- **Task goal**
Of all the lines in the entries below, give again exactly those starting at the line containing "You are a GUI" and ending at the line containing "825x716 pixels.", both ends included, and no others.

- **Available records**
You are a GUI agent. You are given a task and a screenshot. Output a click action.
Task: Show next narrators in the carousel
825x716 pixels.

...

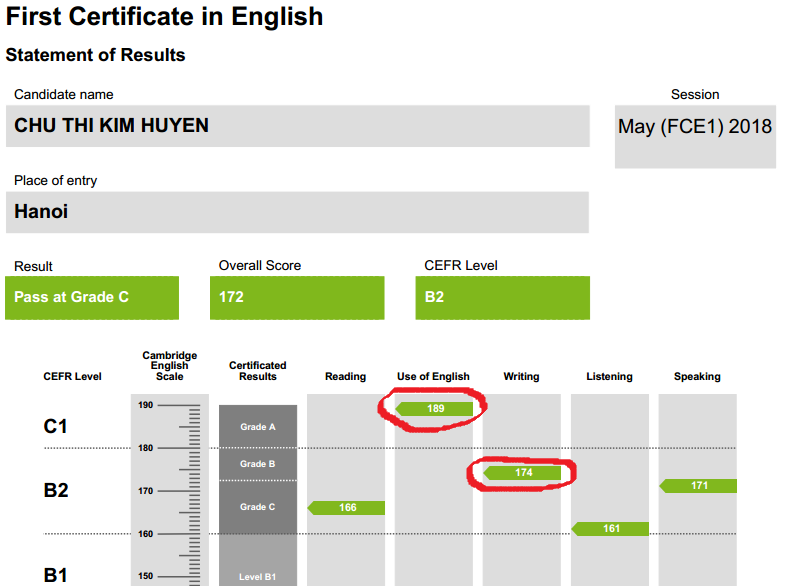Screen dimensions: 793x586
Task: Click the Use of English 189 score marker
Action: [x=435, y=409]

- **Result**
You are a GUI agent. You are given a task and a screenshot. Output a click action.
Task: Show next narrators in the carousel
825x716 pixels.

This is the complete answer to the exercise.